Diğer kardeş Selahattin de, işte kendi aklına göre kurnaz takılan sinsi ama Nurettin amcadan sonra ailenin en iyi adamı diyebileceğim birisi. Evimizin çatısını yenilerken yardımı olmuştu biraz da o yüzden kendisini severdim. Onunda eşi ve çocukları hakkında pek bir fikrim yok. Yalnız adı aklıma gelmiyor bir kaynı vardı iyi çocuktu.
Diğer kardeşleri Neco oda çamur, mızıkçı biriydi, küçükken devamlı misketlerimizi kapmasını hatırlıyorum. Sonraları çok çekilmez biri olmuştu.
Banı Teyzenin Almanya daki kardeşinin çocukları vardı birde, Yurda, Murat, Aysel, Çetin. Nurettin amca öldürüldükten sonra mahallenin bakkalını Yurda çalıştırmaya başladı ahlaken zayıf birisi idi evli olduğu halde Kızılcahamamlı Ahmet Ağanın kızı Fadim’i çıkartırdı. Bir keresinde ikisini bağda yakalamıştım.
Murat, biz ona Hacı Murat derdik (O zamanlar Hacı Murat filmleri pek revaçtaydı.) Mahalleden arkadaşımızdı aynı zamanda Mustafa’nın sıkışınca başvurduğu bir koruması gibiydi. O ve Hamit. İlerde göreceğiz. Aysel daha sonra Sebahattin le evlendi.
Mahalleyi Kurudere ye bağlayan yol üzerinde Zabıta Cemal amcaların evlerini sattıkları İsa Amcalar vardı. Biz onlara İsa Kişi’ler derdik. İsa amcanın oğulları Nuri ve Süleyman’ı biliyorum. Babamın köylüsü idiler ve onların da yapmacık bir dostlukları vardı Karslılara karşı.

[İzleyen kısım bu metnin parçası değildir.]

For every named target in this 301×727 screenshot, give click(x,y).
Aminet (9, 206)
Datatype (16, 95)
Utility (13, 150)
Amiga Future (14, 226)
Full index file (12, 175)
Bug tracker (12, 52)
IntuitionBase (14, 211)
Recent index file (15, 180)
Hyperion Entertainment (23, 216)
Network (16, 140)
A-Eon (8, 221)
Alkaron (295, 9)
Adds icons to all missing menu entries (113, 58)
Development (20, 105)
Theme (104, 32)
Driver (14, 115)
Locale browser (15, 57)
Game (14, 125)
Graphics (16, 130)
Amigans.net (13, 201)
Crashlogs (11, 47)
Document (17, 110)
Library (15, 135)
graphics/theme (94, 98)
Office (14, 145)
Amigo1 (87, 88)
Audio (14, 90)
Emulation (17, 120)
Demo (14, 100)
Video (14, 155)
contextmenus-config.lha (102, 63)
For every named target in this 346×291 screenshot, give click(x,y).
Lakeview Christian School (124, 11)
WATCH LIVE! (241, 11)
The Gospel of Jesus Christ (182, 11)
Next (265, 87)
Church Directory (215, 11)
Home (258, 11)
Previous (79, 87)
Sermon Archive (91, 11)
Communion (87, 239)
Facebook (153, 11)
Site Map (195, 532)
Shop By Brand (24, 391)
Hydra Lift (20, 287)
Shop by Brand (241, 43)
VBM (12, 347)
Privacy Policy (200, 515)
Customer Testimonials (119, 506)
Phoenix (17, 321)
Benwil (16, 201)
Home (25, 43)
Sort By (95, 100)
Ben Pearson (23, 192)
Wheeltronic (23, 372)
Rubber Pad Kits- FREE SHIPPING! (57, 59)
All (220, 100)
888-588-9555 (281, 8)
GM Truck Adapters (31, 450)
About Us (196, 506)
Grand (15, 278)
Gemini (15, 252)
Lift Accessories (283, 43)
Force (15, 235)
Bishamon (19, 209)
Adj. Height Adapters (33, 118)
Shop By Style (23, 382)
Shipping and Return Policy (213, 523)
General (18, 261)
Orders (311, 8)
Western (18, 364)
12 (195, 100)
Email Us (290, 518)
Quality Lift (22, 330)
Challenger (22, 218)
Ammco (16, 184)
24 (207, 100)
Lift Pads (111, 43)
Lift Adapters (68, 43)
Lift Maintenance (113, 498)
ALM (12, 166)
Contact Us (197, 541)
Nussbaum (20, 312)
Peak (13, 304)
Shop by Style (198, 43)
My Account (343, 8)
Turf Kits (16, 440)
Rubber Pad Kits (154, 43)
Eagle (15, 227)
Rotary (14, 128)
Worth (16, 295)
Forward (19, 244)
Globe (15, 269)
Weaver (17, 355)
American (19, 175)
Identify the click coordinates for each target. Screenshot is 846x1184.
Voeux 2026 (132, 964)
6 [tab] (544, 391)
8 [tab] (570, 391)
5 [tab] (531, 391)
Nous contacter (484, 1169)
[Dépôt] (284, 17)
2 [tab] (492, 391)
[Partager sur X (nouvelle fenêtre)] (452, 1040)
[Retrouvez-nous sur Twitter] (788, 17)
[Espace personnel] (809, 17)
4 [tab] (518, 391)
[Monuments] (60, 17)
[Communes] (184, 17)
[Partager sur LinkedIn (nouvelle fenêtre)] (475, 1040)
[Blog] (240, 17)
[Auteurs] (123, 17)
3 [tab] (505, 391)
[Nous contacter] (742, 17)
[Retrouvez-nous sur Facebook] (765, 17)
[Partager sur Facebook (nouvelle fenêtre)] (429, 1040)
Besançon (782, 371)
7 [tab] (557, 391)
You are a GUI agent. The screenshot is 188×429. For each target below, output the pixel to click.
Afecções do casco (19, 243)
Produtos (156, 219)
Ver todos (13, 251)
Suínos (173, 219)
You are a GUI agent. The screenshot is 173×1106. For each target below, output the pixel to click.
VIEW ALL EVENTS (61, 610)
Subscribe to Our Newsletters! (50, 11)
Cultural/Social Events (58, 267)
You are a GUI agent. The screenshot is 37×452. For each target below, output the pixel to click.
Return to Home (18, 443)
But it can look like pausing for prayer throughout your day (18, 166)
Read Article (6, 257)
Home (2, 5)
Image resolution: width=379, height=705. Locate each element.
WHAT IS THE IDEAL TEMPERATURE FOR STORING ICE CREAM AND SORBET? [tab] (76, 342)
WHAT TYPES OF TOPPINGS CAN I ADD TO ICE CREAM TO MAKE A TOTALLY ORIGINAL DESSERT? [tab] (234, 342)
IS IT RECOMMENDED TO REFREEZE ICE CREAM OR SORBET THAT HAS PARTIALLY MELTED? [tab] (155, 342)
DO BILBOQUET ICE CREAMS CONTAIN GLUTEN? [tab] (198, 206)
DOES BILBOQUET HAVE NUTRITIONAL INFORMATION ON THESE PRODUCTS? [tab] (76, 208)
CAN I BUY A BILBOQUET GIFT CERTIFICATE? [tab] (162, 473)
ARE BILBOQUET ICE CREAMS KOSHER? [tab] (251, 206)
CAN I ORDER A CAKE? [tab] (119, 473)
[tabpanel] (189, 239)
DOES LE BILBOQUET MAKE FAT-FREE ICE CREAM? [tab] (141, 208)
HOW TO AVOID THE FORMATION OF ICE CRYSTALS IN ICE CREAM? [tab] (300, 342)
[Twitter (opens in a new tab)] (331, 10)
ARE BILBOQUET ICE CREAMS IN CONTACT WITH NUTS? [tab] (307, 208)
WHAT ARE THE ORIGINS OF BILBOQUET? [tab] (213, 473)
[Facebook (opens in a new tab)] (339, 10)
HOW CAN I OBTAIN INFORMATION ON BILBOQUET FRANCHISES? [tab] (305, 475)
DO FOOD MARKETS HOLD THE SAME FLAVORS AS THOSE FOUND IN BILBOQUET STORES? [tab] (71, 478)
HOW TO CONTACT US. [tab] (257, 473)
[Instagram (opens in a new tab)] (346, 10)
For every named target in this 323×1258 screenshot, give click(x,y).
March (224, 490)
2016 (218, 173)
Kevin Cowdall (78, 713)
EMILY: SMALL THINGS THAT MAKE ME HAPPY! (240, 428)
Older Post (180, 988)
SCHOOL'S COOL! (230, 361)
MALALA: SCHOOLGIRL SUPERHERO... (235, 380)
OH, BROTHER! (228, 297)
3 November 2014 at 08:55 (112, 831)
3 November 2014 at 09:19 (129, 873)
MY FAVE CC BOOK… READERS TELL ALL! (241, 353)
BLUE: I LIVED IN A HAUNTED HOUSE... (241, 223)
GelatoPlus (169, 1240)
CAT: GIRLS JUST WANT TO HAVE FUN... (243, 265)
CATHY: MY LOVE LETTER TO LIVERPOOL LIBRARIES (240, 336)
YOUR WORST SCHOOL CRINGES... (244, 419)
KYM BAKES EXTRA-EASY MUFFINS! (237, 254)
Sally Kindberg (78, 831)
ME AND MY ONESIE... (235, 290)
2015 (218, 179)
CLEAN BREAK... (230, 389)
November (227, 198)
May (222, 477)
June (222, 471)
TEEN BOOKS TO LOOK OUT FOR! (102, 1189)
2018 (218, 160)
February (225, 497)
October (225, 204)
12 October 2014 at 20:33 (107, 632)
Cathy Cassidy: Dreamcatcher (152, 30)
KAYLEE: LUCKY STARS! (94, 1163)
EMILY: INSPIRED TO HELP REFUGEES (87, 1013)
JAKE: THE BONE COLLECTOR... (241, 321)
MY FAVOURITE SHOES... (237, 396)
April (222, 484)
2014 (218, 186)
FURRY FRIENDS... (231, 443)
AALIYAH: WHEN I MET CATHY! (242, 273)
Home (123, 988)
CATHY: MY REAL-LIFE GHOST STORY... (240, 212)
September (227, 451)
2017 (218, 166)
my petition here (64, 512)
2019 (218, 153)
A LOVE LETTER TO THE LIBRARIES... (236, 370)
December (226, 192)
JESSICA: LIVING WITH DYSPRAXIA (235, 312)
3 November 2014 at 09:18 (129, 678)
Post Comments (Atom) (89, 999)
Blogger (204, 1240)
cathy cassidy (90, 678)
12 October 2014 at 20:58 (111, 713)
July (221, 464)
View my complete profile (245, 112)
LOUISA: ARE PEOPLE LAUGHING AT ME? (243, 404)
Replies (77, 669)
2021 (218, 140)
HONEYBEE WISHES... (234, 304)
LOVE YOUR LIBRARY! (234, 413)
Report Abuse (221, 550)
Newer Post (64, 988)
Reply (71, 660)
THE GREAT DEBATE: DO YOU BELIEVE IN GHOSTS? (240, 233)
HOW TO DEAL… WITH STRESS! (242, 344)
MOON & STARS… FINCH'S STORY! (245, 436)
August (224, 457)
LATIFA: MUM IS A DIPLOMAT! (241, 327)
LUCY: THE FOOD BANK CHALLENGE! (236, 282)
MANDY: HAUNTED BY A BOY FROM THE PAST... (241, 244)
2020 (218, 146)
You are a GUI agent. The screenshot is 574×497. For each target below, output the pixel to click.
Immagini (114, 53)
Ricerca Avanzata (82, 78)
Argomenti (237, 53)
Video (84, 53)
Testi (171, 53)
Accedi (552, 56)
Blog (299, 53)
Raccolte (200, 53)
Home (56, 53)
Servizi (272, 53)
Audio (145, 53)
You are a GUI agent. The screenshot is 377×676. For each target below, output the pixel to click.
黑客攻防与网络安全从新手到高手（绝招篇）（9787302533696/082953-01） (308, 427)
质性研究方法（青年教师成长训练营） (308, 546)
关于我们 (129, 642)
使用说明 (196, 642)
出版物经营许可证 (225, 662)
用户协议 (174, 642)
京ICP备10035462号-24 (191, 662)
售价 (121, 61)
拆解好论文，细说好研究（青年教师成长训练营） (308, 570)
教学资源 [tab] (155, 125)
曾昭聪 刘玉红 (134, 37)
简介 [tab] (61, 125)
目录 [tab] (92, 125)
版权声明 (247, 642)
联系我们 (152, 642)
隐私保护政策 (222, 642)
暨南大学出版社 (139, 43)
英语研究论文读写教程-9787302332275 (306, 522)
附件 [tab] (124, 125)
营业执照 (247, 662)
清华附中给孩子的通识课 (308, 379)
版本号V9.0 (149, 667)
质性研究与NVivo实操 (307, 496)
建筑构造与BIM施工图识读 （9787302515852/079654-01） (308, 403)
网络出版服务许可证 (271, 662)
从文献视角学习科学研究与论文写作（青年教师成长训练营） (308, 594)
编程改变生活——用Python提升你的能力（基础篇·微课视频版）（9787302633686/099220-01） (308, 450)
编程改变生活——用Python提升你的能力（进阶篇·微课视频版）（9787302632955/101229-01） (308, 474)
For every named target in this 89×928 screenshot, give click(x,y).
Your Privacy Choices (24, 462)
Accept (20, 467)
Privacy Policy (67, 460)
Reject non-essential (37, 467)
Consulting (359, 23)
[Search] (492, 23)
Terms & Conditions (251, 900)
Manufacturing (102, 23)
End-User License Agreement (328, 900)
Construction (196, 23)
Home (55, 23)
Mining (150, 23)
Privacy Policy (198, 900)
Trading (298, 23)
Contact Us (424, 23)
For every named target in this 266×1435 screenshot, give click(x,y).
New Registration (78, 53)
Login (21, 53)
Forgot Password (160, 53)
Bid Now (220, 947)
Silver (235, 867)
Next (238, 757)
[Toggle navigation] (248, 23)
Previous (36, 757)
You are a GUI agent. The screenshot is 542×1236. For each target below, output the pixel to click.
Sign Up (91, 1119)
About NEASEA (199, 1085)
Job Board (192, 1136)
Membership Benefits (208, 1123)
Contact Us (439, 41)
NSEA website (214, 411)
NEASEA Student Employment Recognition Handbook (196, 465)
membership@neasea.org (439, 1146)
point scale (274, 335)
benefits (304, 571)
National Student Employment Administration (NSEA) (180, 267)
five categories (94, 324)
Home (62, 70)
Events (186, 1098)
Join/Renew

Yine Kurudere de Türkan ve Hüseyin Kirveler vardı Hacer Teyzemlerin evlerinin tam arkasındaydı evleri. Hüseyin kirve Tır şoförü idi ve kardeşim Nevzat’ın sünnetinde kirve olmuştuk. Iğdırlıydılar. Oğulları Hürol, Gürol, ve Abbas vardı bir de hepsinden büyük güzel bir kızları. Büyük oğulları Gürol daha sonraları bir polisin öldürülmesine karışacak ve uzun yıllar hapis yatacaktı. Bu konudan ilerde bahsedeceğiz. Türkan kirve de annem gibi fedakar bir kadın dı. Çok kiloluydu, biraz da dertliydi, kocası Hüseyin kirve TIR şoförüydü, o yüzden eve pek gelmezdi, birazda hovardaydı herhalde.
Ayrıca mahallede Karslı olarak samimi olduğumuz (ama Şemsettinlerle akraba olmayan) Mehmet Hava, karısı Gülseren teyze, Oğulları Cengiz, kızları Sebahat, Nezahat, Hatice ve sonradan Sebahat la evlenip damatları olan Alaattin Hava ile Gülseren teyzenin kardeşi Ali Ekber vardı.
Yine aynı şekilde Karslı olan Enver Amca karısı Mihriban Teyze oğlu Abdulkadir, kızları Yıldız Abla, Sadegül herhalde bir küçük kızları daha vardı. Abdulkadir sonradan Avustralya’ya gitti, Yıldız abla Ebe idi ve Mühendis Mehmet Enişte ile evlendi. Mehmet enişte Tunceli li, Demokrat birisi idi eğer yanlış hatırlamıyorsam sonradan oda çok çekti, düşünceleri yüzünden. Sadegül ince zayıf astımı olan çok narin bir kızdı, dokunsan düşecekmiş gibiydi. Fakat evlendikten sonra bayağı kilo almıştı.Kocası Kastamonu lu Rafet, Şeker Fabrikaları Genel Müdürlüğünde çalışıyordu. Sonradan Sadegül de orda işe başladı fakat kocası annesinin altınlarını çaldı ve bu olayı ortaya bacanağı Mehmet enişte çıkardı. Sadegül çok zor durumda kalmıştı ama yinede boşanmadı, Olayı aile içinde hallettiler. Mahalleli Mihriban teyzenin bu olayın üzüntüsünden öldüğünü söylerdi.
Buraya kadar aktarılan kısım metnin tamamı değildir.